Edit #2: I posted the gist below.
After observing Photoshop's "Save for Web" JPEG performance and comparing it to the JPEGs produced by ImageMagick, it's obvious (to me at least) that Photoshop has superior visual quality at lower filesizes. I attribute it entirely to Adobe's well-honed q-tables, as I can't imagine any other way one would psychovisually tweak a JPEG encoder. However, the question is how to present q-table performance in a quantifiable form.
To that end, I whipped up a small comparison using a state-of-the-art perceptual metric, IW-SSIM, on IM and Photoshop and threw in WebP (which should be better tuned by now) and Kakadu JP2K (which does visual weighting by default).

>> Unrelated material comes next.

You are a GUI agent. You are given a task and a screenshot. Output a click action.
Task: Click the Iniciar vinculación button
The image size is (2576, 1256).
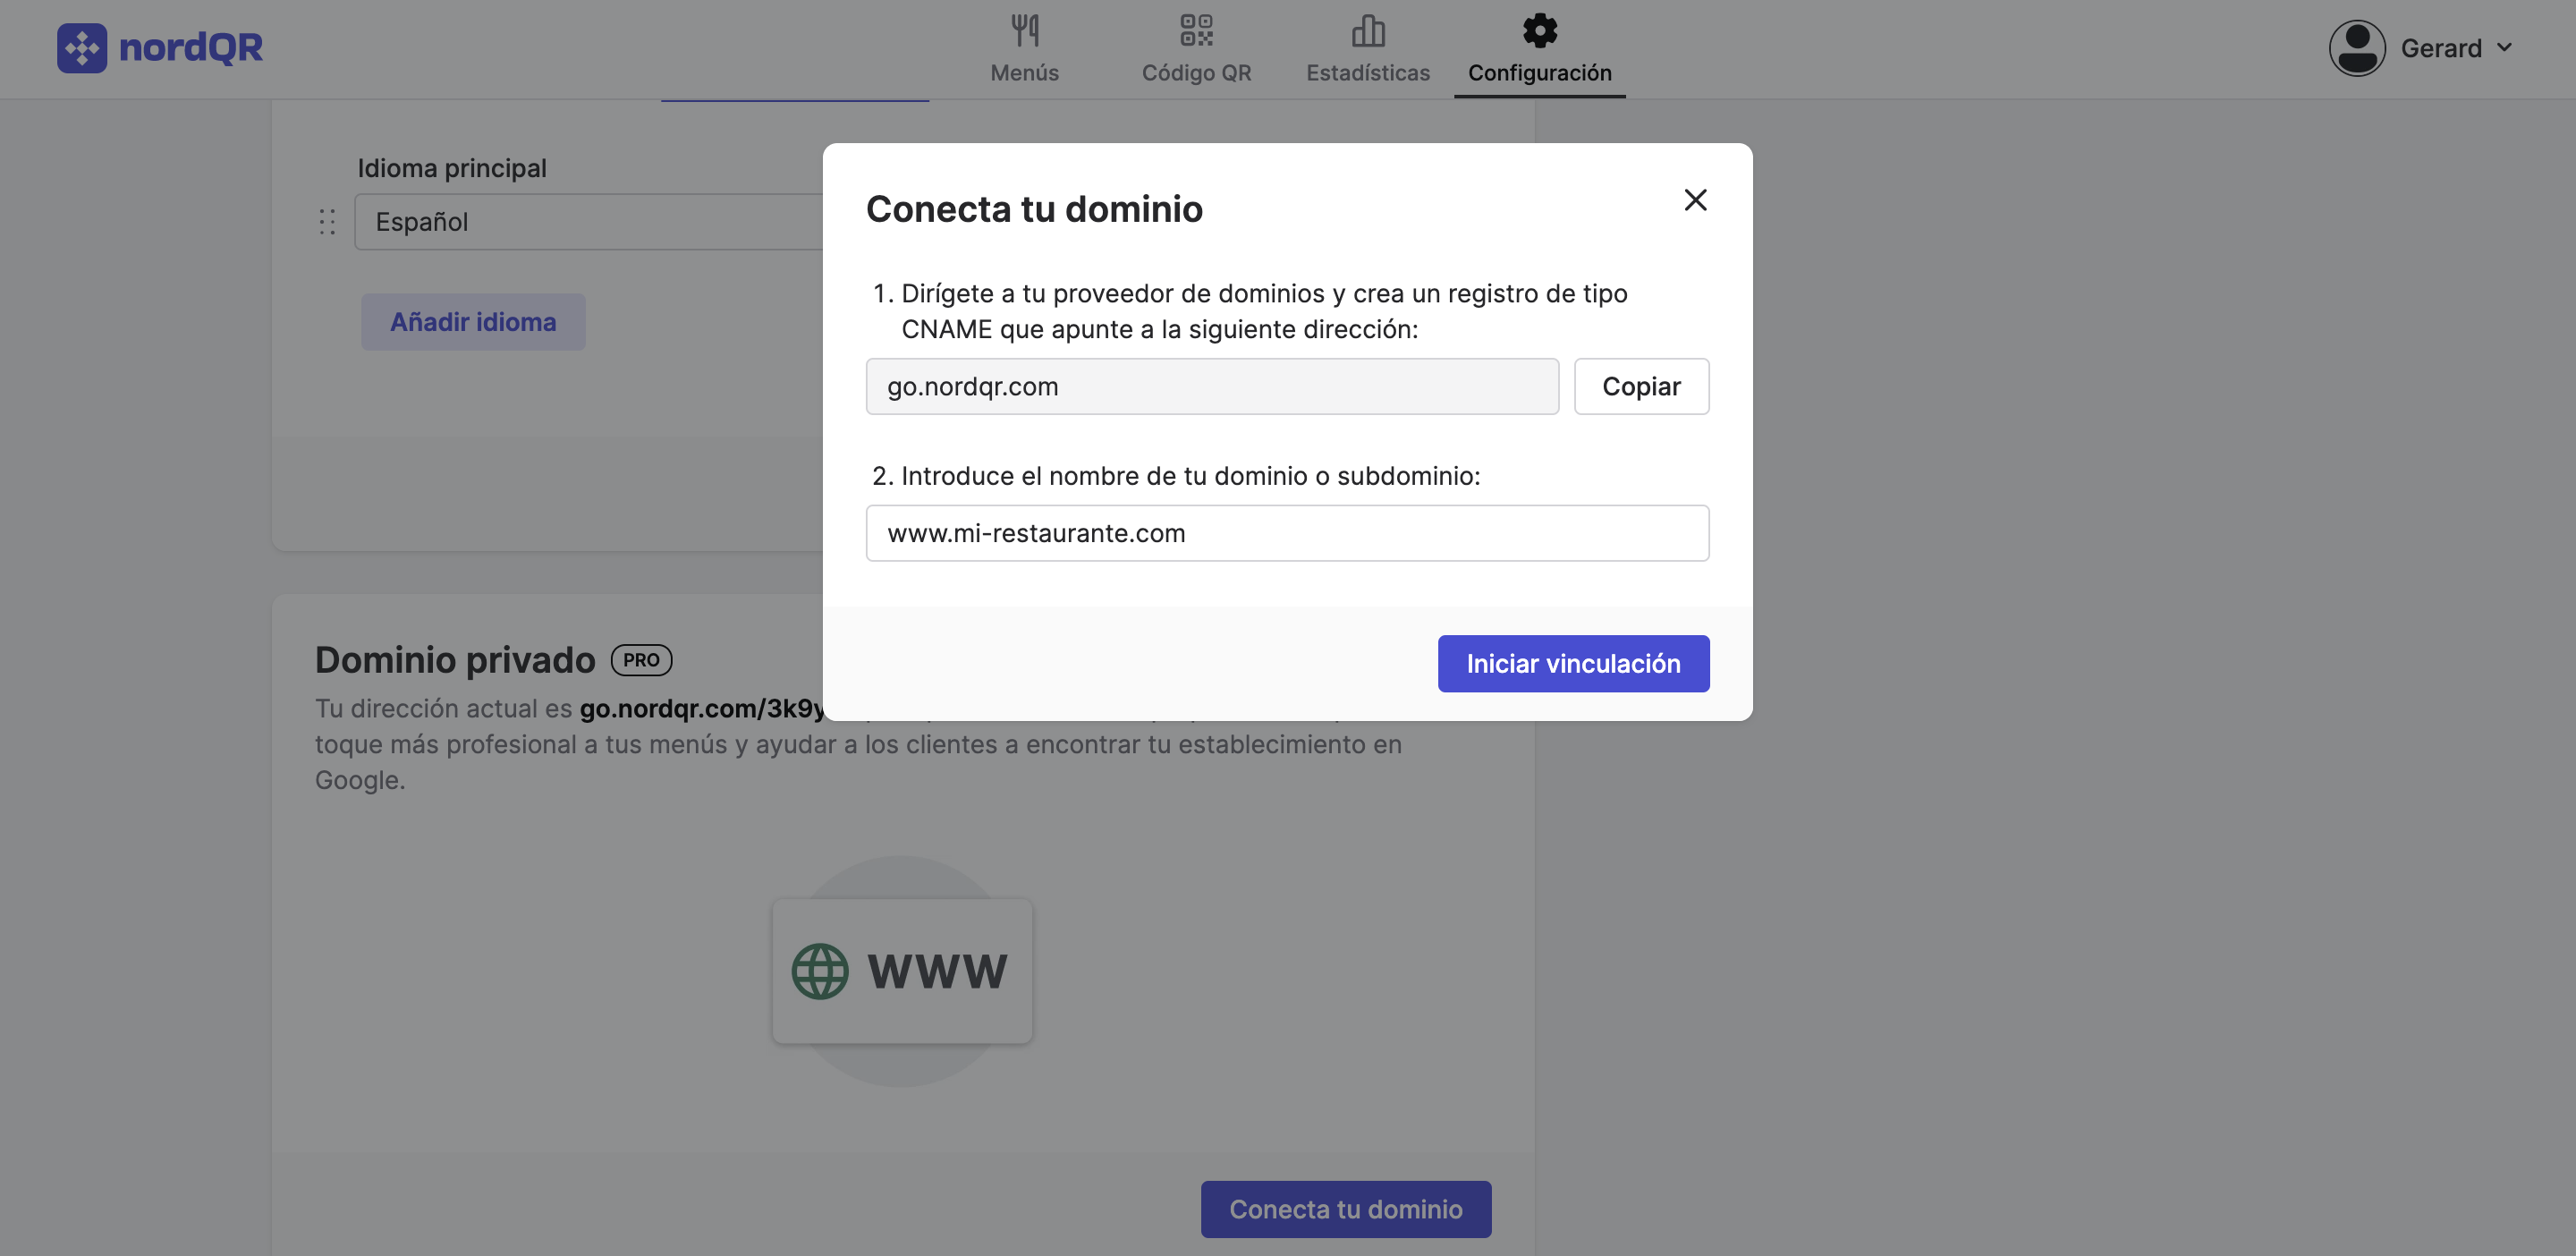[1573, 663]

IW-SSIM should outperform PSNR/SSIM/MS-SSIM in almost all situations.
Note that this is far from exhaustive, and I don't claim that it's even conclusive; it's just something I did for my own ends and might as well share.
Reference pictures: Run, Old, Fish
Code: Select all
convert 6.8.0-10 $f -define jpeg:dct-method=float -quality $i kdu_compress 7.1 -full -precise -i $f -rate $i webpe 0.2.1 -preset default -m 6 -segments 4 -af -q $i -pre 1 -pass 5 -jpeg_like CS6 ExportOptionsSaveForWeb(); [ ... ] optimized = true; [ ... ] quality = i; <---- q = 0 to 50 here is about equal to 15 to 75 in IM JPGs were also ran through ImageOptim ( JpegOptim + jpegrescan + jpegtran )
Each of the windows above should represent 30 to 50 different sample points for each different encoder.
The metric numbers are meant to be analyzed in relative terms in standardized test conditions rather than absolute terms. However, based on IW-SSIM's performance on various subjective databases, below 0.95 is almost certainly bad and the threshold into probably bad is around 0.97. Anything above 0.99 is not worth analyzing, as it's entirely "good enough".
About a dozen sanity checks were done in the lower bpp ranges by comparing the various pictures. I entirely agree with IW-SSIM's rankings.
Edit: Well, I guess I missed the obvious fact that Photoshop automatically uses different quality factors for luma and chroma, and structural similarity completely focuses on luma. It could be conceivable that Photoshop simply focuses more on luma, but that is obviously not the case: 502048 B Photoshop vs 49808 B ImageMagick. It just seem strange that q-tables, by themselves, can do so much.
I do already have PS, so I'm just going to ascribe this to Adobe witchcraft and move on. However, it'd be nice if my open-source image encoding tools can go toe to toe with my overpriced proprietary tools.